Friday, June 17, 2011
And now time for a quick weather update...... (admit it, you've been dying to know!)
A day or two before my friends arrived for a long anticpated visit from New Zealand, quite inevitably, our weather changed. After weeks, nay, months, of warm sunny weather, the temperature suddenly dropped by around 8°C, and the skies filled with cloud.
To be perfectly honest we could have done with a good soaking of rain, but so far we have had nothing more than a week of low cloud, the horrible 'hanging' mizzle that somehow just sticks to your clothes, and a few light showers.

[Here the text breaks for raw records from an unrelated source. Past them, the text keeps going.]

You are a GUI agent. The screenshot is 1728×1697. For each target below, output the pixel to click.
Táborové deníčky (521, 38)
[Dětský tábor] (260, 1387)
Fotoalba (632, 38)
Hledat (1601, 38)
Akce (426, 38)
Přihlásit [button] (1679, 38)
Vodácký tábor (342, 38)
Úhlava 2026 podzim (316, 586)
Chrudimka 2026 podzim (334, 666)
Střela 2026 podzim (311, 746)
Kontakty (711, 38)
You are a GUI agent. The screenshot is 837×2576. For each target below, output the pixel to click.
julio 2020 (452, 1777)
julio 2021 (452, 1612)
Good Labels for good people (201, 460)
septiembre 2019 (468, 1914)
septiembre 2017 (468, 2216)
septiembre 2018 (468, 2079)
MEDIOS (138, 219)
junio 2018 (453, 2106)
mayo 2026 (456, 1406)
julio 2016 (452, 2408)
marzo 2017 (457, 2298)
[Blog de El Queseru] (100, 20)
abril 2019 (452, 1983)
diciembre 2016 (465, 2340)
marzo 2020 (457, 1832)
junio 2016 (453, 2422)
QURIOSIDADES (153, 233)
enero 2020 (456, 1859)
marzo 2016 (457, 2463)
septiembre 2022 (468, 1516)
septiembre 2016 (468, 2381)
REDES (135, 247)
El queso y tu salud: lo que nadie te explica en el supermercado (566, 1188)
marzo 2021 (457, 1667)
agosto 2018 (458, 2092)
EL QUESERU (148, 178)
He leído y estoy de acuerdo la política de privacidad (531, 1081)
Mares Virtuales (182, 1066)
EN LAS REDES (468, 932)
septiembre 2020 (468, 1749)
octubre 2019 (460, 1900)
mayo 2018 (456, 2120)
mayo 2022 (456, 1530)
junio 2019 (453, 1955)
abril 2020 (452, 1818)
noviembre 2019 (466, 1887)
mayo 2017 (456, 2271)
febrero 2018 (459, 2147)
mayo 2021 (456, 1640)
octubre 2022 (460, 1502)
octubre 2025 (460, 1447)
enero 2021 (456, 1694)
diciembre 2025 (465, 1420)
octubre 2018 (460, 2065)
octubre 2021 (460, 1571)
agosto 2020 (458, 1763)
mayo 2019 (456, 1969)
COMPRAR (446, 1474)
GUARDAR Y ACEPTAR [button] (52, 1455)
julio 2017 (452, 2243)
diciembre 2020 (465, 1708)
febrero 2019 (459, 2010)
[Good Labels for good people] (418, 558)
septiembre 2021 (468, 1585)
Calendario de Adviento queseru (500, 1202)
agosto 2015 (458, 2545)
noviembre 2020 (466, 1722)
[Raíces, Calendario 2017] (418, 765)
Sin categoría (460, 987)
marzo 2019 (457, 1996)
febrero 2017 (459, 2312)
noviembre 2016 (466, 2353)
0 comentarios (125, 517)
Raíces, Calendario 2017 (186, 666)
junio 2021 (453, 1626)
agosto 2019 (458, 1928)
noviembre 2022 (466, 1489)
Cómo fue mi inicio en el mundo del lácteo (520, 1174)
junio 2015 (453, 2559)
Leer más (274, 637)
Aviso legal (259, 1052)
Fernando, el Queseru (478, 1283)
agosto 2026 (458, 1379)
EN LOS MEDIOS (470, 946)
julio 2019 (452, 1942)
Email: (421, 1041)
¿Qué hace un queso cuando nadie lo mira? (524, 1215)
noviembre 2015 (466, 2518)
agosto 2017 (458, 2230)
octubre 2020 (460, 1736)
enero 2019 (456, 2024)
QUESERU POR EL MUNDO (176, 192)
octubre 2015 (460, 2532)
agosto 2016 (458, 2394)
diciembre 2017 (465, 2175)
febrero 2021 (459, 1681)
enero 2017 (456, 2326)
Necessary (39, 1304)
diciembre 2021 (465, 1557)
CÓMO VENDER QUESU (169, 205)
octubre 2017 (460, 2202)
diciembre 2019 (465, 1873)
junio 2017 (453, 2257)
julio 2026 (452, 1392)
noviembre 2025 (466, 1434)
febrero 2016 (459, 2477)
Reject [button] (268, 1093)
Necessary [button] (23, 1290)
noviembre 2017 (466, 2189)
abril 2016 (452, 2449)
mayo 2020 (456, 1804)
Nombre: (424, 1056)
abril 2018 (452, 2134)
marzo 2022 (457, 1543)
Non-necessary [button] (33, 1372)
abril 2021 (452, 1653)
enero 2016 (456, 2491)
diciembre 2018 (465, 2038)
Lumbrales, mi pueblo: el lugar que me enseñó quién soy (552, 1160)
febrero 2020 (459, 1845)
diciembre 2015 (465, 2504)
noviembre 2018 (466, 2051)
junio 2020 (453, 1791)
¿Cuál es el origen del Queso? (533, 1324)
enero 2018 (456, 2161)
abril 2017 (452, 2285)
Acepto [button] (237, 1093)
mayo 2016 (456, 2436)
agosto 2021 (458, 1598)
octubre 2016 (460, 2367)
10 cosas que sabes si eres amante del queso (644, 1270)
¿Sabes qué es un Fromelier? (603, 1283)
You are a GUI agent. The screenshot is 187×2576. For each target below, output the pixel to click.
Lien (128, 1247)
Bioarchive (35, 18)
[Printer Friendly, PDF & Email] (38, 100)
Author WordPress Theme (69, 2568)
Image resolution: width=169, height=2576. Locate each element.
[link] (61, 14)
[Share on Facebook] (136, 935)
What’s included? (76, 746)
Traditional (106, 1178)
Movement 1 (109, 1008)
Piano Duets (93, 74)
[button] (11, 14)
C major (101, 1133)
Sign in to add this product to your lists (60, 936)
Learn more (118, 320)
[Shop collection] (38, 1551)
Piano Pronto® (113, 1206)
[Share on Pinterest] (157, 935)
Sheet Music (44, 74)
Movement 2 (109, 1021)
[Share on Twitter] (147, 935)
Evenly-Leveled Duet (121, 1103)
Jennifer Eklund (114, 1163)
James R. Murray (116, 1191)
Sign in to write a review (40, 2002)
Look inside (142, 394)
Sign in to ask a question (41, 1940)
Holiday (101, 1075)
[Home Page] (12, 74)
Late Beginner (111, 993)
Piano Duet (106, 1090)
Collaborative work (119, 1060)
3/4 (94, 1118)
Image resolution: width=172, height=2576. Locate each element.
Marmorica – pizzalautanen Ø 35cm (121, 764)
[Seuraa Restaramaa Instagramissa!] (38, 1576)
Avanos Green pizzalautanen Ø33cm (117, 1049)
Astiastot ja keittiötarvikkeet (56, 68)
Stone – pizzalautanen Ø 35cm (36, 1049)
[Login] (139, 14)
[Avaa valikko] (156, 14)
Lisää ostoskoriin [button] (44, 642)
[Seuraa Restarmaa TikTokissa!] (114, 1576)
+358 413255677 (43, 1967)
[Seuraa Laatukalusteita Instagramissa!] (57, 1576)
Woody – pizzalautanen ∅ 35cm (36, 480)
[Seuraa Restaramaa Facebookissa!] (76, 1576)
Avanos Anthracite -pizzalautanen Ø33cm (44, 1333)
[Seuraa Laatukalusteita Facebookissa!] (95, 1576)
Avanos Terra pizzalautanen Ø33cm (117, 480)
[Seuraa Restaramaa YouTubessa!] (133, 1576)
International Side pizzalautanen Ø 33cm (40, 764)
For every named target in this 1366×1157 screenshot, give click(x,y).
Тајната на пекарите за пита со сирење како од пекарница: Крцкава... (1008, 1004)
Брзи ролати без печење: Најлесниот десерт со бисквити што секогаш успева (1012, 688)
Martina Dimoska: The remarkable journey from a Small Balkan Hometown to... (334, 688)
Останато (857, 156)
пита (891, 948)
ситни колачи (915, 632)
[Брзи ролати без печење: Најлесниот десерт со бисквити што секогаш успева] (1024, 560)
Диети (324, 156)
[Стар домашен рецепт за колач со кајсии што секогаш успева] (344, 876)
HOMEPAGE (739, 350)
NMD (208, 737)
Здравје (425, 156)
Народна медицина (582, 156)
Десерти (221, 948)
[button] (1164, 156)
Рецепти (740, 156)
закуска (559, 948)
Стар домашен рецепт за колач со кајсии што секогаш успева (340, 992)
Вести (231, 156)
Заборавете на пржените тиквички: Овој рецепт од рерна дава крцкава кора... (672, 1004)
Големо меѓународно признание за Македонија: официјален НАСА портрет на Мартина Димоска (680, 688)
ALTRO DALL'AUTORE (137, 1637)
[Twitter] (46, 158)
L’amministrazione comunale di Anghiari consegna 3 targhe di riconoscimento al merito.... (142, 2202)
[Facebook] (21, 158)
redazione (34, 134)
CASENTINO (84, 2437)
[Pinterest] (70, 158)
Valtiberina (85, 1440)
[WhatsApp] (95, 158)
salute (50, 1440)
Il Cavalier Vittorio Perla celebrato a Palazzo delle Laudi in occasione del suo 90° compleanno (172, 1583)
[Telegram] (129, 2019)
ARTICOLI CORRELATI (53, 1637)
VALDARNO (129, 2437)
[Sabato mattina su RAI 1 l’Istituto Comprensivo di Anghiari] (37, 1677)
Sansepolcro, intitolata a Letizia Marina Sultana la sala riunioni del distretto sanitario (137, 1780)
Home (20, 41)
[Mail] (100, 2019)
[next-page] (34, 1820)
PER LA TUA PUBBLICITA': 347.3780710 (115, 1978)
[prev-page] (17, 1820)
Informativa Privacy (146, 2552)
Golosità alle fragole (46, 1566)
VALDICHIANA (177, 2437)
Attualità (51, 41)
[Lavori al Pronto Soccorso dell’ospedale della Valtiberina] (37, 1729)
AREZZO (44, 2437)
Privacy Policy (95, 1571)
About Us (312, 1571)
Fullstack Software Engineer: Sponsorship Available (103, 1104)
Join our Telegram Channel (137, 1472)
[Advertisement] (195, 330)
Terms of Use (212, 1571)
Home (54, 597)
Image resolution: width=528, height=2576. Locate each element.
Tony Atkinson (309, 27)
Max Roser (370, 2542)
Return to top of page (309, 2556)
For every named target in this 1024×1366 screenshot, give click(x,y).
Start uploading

Once our vineyards dry out, then I will be the first to admit that a bit of treatment is going to be needed - I have said it once, and I will say it again - the Galician climate is simply too unpredictable for us not to intervene at some point.
Having said all that, we are still anticipating an early harvest. My guess is still the end of August.
Sunday, June 12, 2011
Ever wished your glass of malbec was more musical or that your sauvignon sings? No, of course not. But we all grew up knowing that our mothers' glassware could make sweet music. The glasses pictured above have been made to satisfy that kid inside. Each glass is marked with musical notations to denote the exact amount of albariño required to create the perfect pitch (we assure you that albariño is by far the best wine for this purpose).
Unfortunately these glasses don't come cheap, so start saving up so you can play that sonata. And at least if you don't succeed in creating musical magic, you can always console yourself with a decent glass of Castro Martin!